I’m reminded enough of the general indecision inherit in this dreadful time of year enough simply by the fact that my drive in to work now consists not only of relocating penguins and eskimos from my windscreen,

but also staring at the sun for 20 minutes, no matter how much I move my head from one side to another trying to line said gassy ball with the rear-view mirror in a futile attempt to keep some form of visibility, impaired as that may be by the puffiness my eyes are showing thanks to a sudden and unexpected return of allergies to some unknown substance that could range from dust to a variant of space fluff from the outer rings of Saturn.

But enough of my meteorological belly-aching, lets talk about Facebook, a wonderful next installment in the legacy of online networking sites that, due to the pressure of the mass of users with the “ooh shiny!” mentality, fall ever more into the cycle of continually removing user-friendliness and functionality from their ethos and replacing them with sickly sweet eye candy. It sits on the fine line between utility and time-wasting toy, because although it has huge potential for people to share their thoughts, status, pictures and findings, it is bogged down by the hundreds of people just wanting to expand their werewolf army by virtually biting everyone and their dog, or most of the time both at the same time. If I want online games, I’ll go to Kongregate, thank you very much don’t let the door throw your hips out of alignment on the way out.

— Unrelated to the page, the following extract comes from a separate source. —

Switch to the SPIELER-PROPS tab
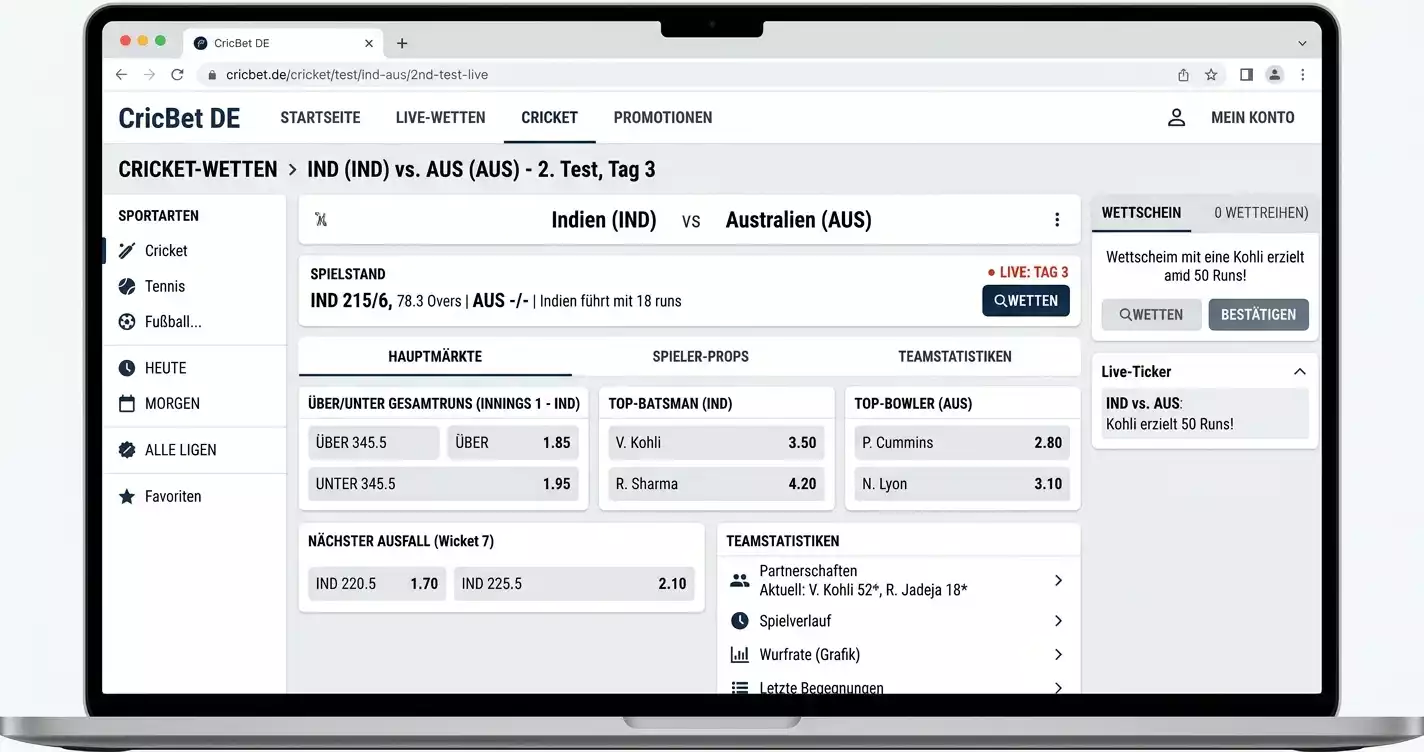1424x752 pixels. [x=700, y=357]
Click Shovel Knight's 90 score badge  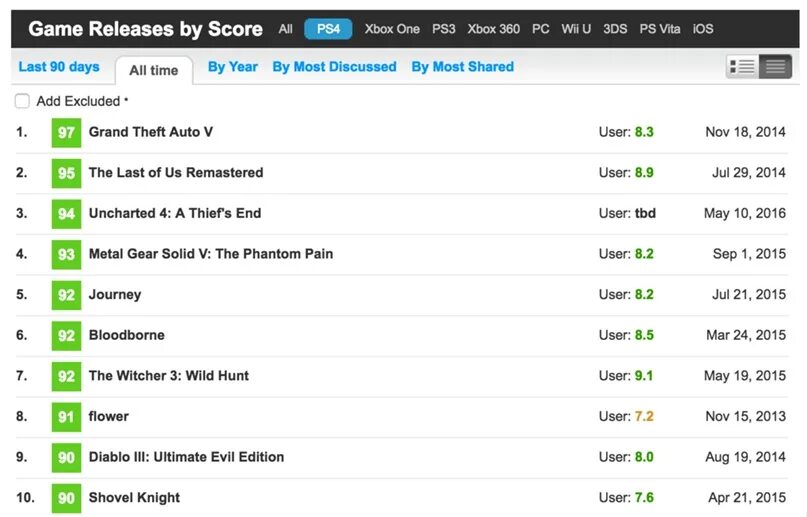coord(66,498)
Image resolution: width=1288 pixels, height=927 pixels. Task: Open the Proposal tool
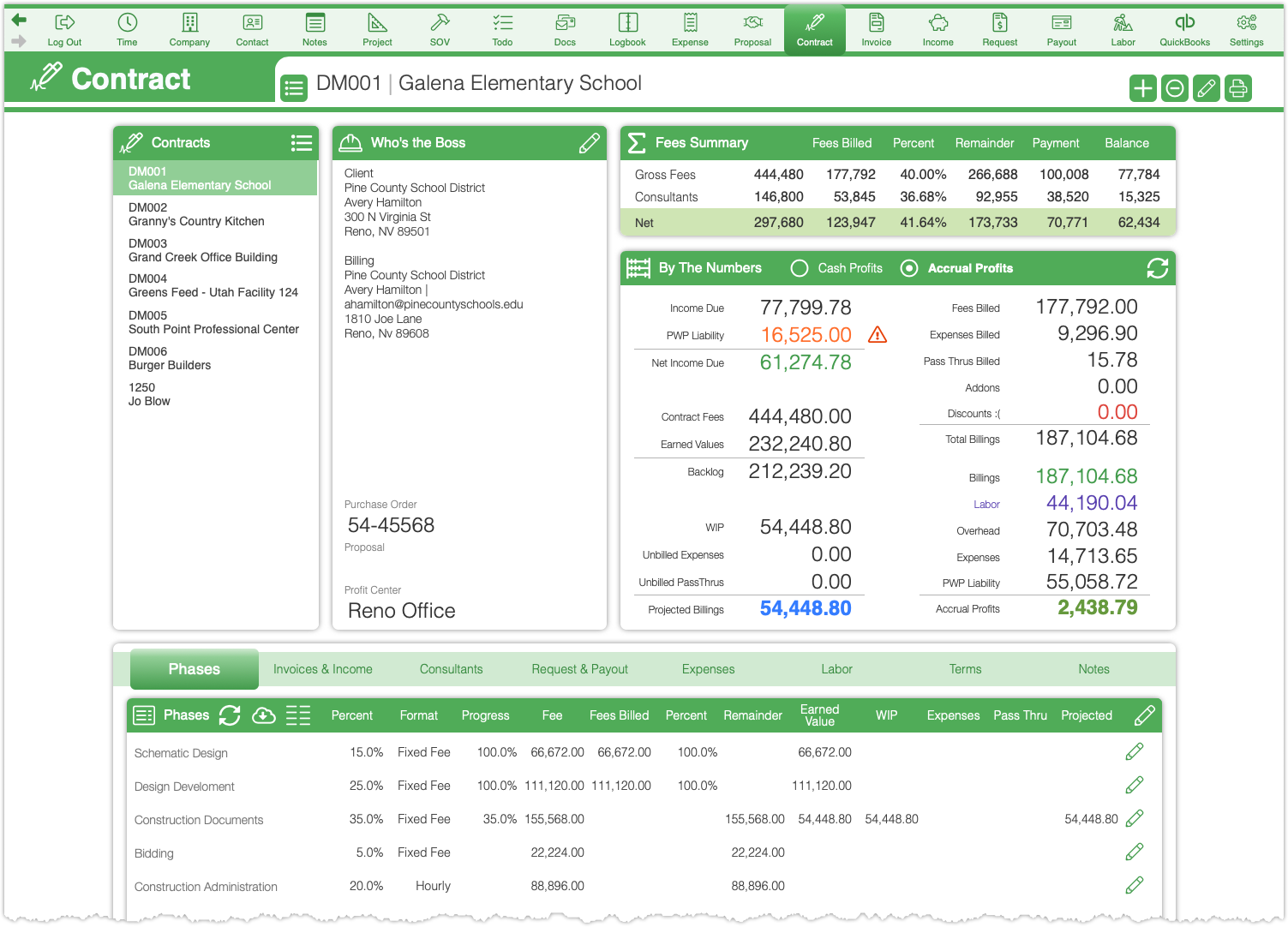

Their latest and greatest layout leaves a lot to be desired. Clearly they are now going for the Twitter look, which is fine, I can understand that you would want to try and imitate to the nearest possible pixel the look and feel of the web-based illegitimate child of IRC and mobile text messaging, but sometimes certain sites need to stick to what they do well and try and improve on that, rather than jump the shark and kill off what little tangible individuality is left. It may just be a case of “getting used to it” as so many people keep telling me every time the newest fad comes round, but they said that about synthetiphonetics and lo and behold I correctly predicted the end of literacy and spelling upon its arrival, a subject I will endeavour to tackle on the next occasion I feel my cynicism reaching critical mass and in dire need of externalisation via the wonders of digital venom spewing that is the internet rant.

I had more to talk about, but my train of thought just got derailed by a Lemming on the tracks. A more positive outlook will follow when I am not quite as tired, and my brain doesn’t hurt as much.